For many in West Cork, this year’s Organ Donor Awareness Week will see them remembering, once more, loved ones who sadly passed away but who have left behind the gift of life for many more.
There will be transplant recipients who will be celebrating and remembering their donors who have provided them with a life and a future they never thought possible.
And there will be family members, fathers, mothers, brothers and sisters who will see their loved ones thrive because they provided them with better, healthier lives.
One such grateful Bantry woman is Karen O’Sullivan who received a kidney from her sister, Sandra, in 2018.
‘I will be grateful to Sandra for the rest of my life,’ Karen told The Southern Star.
‘This has not only changed my life completely, but has given me a future that I thought was going to be very difficult, not only for me but for my family as well.’
Karen and Sandra underwent the transplant procedure at Beaumont Hospital in Dublin, following ten years of various types of dialysis treatment, which she underwent at CUH and at home, and breast cancer treatment.
Karen went to work in the Westlodge Hotel in Bantry when she was just 16. It was while she was working as a lifeguard there that she met her future husband John O’Sullivan, and they got married in 1991.
‘I suffered blood pressure and thyroid problems since my teens but it wasn’t until after I got married and had a biopsy that I found out that my kidneys were very small and hadn’t developed to full size,’ Karen said.
When the time came for Karen to undergo the transplant, many other members of her family wanted to donate a kidney if they could.
‘Sandra was a 99% kidney match for me,’ Karen said.
‘And I am immensely grateful to her for her gift to me.’
This year’s Organ Donor Awareness Week campaign is built around the theme ‘Share your Wishes’ about organ donation. The key message is that members of the public can play their part in supporting organ donation for transplantation by ensuring that their families know their wishes.
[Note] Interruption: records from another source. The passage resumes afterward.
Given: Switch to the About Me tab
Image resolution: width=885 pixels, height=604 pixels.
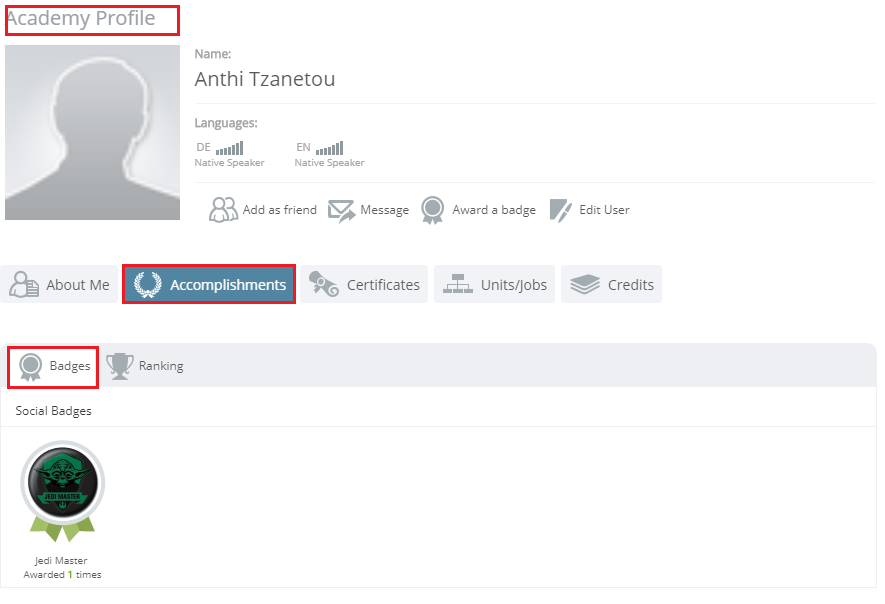Looking at the screenshot, I should pos(60,283).
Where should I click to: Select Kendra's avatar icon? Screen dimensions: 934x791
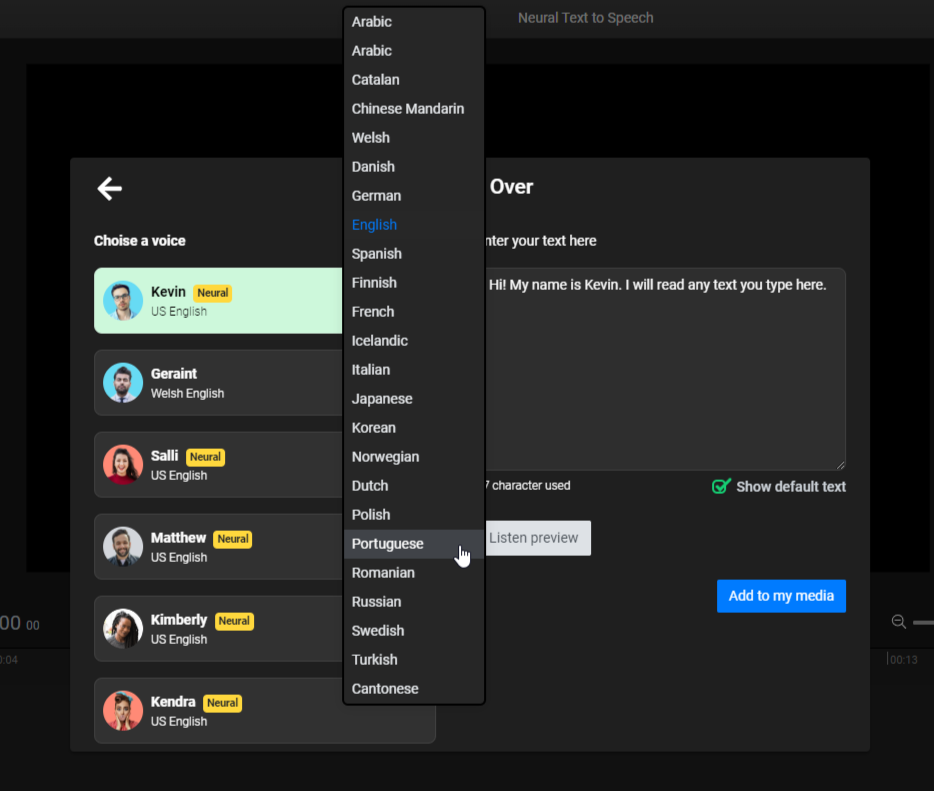pyautogui.click(x=123, y=711)
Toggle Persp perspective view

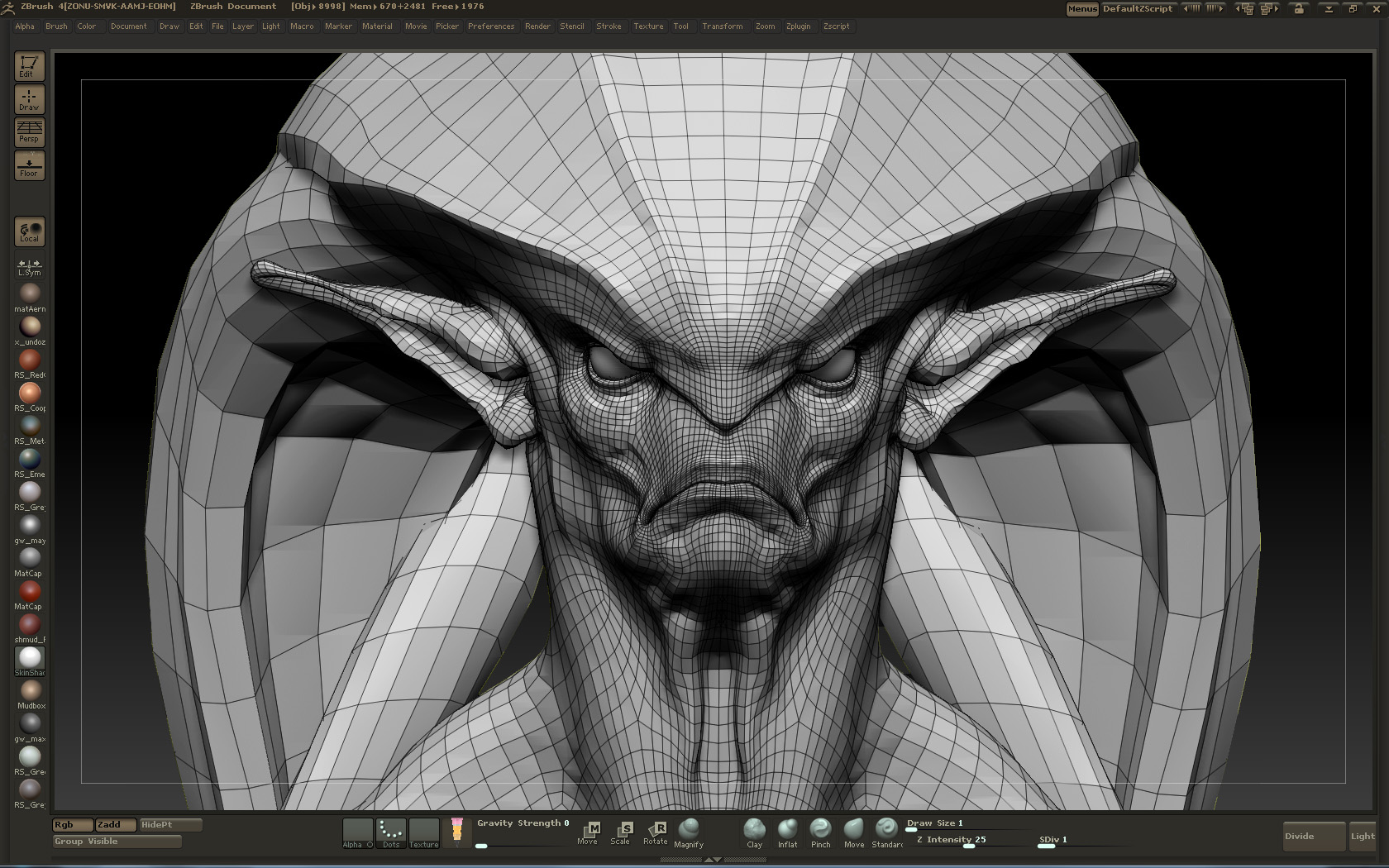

‘It is vital that you have the conversation with your loved ones so that you know what they want if the worst should happen,’ Karen said.
Sharing your wishes when you are in good health makes it a less stressful decision for your family in the event of them being approached about you being a potential organ donor.
‘The number of lives that can be saved from just one person donating their organs is incredible and I would urge everyone to ensure that they have the conversation and carry an organ donor card,’ Karen said.
Individuals who wish to support organ donation are encouraged to keep the reminders of their decision available.
They can carry the organ donor card, permitting Code 115 to be included on their driver’s licence, or they can also install the digital organ donor card app on their smartphone. Organ Donor Cards can be requested by visiting the website www.ika.ie/get-a-donor-card or to your phone, from the Irish Kidney Association on 01 6205306.
They can also Freetext the word DONOR to 5005.
• Organ Donor Awareness Week runs from April 23rd to April 30th.